__Stored dataset items__.
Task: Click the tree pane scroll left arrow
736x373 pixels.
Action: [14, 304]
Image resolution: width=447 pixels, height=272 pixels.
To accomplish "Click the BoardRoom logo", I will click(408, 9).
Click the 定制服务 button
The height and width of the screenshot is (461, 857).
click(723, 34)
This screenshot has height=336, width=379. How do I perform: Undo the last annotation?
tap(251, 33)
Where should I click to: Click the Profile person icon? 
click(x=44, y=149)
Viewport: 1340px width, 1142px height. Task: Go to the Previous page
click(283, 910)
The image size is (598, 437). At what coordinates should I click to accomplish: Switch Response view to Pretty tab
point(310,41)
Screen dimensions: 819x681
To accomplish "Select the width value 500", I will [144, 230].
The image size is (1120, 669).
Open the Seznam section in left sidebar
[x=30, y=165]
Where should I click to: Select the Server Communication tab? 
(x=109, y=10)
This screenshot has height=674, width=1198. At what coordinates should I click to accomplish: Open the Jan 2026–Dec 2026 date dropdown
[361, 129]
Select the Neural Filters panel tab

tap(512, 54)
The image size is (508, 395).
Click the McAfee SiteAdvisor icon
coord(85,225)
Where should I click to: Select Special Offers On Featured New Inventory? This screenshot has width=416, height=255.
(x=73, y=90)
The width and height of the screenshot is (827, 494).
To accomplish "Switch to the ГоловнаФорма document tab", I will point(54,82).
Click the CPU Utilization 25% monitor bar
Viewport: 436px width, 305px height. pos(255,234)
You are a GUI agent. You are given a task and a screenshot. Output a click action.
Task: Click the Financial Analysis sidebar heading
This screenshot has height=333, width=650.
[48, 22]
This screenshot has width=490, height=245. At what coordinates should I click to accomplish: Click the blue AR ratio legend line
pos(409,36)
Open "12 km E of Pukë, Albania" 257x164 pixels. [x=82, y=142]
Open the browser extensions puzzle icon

__Instruction__. Copy out the data above word for word, from its start through the line containing "Viewport: 436px width, 305px".

__Exercise output__.
Task: Click the tree pane scroll left arrow
736x373 pixels.
Action: [14, 304]
Image resolution: width=447 pixels, height=272 pixels.
To accomplish "Click the BoardRoom logo", I will click(408, 9).
Click the 定制服务 button
The height and width of the screenshot is (461, 857).
click(723, 34)
This screenshot has height=336, width=379. How do I perform: Undo the last annotation?
tap(251, 33)
Where should I click to: Click the Profile person icon? 
click(x=44, y=149)
Viewport: 1340px width, 1142px height. Task: Go to the Previous page
click(283, 910)
The image size is (598, 437). At what coordinates should I click to accomplish: Switch Response view to Pretty tab
point(310,41)
Screen dimensions: 819x681
To accomplish "Select the width value 500", I will [144, 230].
The image size is (1120, 669).
Open the Seznam section in left sidebar
[x=30, y=165]
Where should I click to: Select the Server Communication tab? 
(x=109, y=10)
This screenshot has height=674, width=1198. At what coordinates should I click to accomplish: Open the Jan 2026–Dec 2026 date dropdown
[361, 129]
Select the Neural Filters panel tab

tap(512, 54)
The image size is (508, 395).
Click the McAfee SiteAdvisor icon
coord(85,225)
Where should I click to: Select Special Offers On Featured New Inventory? This screenshot has width=416, height=255.
(x=73, y=90)
The width and height of the screenshot is (827, 494).
To accomplish "Switch to the ГоловнаФорма document tab", I will point(54,82).
Click the CPU Utilization 25% monitor bar
Viewport: 436px width, 305px height. pos(255,234)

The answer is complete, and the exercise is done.